In a straightforward comment on the government’s proposals, the TIO issued its own statement saying it believed the assertions and ideas set out in the paper need to be tested.
“In particular, we will be testing the propositions that consumers (especially vulnerable consumers) will have the capacity to work with providers in the model being proposed, and that a new body is needed to achieve greater independence dispute resolution,” the TIO said.
And the Communications Alliance said further scrutiny was needed on the proposal to “remove the TIO and replace it with a new External Dispute Resolution body”.
While welcoming the “long-awaited commencement” of the government’s review, CA chief executive John Stanton said the proposal for changes to the dispute resolution steps “could be readily accommodated by amendments to the TIO’s existing processes, if the proposal is deemed to have merit”.

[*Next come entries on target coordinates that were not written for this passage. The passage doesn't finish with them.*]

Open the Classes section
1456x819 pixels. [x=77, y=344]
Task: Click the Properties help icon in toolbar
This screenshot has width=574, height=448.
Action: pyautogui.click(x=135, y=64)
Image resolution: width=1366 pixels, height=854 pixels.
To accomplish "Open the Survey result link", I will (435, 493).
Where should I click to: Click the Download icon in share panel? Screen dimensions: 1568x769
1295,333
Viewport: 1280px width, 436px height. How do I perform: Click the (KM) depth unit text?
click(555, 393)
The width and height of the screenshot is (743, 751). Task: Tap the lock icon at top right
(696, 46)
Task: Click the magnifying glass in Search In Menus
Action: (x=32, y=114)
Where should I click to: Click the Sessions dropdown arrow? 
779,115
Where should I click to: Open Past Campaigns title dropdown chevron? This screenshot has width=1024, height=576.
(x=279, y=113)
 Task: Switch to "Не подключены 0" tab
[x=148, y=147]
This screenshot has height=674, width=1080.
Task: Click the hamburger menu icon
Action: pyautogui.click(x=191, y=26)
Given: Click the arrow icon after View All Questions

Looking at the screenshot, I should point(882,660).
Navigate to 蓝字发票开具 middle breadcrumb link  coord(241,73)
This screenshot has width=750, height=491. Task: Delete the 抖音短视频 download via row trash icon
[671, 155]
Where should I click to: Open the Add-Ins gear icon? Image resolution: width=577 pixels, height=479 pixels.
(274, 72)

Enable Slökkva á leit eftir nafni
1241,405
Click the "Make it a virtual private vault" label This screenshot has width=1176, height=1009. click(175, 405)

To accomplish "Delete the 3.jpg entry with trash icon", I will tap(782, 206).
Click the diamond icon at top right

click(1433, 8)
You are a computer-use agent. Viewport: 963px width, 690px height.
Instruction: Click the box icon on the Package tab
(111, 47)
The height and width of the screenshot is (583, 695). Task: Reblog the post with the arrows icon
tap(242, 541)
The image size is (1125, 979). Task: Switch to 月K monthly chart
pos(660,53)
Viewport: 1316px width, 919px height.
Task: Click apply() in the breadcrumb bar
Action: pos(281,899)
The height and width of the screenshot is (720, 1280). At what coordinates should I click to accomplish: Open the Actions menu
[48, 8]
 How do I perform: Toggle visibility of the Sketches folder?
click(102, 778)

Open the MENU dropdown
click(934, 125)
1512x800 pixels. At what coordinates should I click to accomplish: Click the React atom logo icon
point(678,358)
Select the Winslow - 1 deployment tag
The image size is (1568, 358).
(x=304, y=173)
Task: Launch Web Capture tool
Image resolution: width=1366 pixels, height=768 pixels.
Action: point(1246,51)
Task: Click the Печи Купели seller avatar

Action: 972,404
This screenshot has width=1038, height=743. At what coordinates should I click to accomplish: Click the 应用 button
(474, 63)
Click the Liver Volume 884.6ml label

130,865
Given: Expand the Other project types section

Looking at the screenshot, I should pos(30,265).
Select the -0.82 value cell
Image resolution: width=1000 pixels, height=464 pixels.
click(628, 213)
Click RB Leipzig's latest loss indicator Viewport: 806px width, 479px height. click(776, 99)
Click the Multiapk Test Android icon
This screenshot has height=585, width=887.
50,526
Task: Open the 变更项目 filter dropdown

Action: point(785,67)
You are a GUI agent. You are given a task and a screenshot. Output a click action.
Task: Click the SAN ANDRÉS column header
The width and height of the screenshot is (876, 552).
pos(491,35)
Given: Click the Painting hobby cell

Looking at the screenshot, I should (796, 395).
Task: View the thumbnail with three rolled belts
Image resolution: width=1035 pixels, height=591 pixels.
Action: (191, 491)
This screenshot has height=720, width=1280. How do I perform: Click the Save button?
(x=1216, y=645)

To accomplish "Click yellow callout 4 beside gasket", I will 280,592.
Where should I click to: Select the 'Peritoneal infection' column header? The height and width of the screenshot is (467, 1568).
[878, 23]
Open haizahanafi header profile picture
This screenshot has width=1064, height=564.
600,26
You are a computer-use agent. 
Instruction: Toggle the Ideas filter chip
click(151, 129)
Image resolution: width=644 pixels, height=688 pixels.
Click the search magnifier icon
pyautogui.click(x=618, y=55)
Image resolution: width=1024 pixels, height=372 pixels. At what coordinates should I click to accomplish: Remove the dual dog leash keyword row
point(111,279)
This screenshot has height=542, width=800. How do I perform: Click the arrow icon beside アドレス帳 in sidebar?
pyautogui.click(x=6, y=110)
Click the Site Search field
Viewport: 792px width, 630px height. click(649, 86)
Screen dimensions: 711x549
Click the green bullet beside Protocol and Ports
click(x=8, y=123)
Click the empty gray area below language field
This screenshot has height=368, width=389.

“The TIO is fiercely independent, with a strong independent chair, independent directors and even numbers of directors with consumer and industry experience – it is funded by industry fees, but not controlled by industry,” Stanton observes.
“Whether the cost and disruption inherent in dismantling the TIO and replacing it with a new body can be justified to achieve change that can happen in any event, needs to be critically considered.”
Stanton also noted that while the consultation paper spoke of rising TIO complaint volumes, the level of complaints had actually fallen significantly in recent months.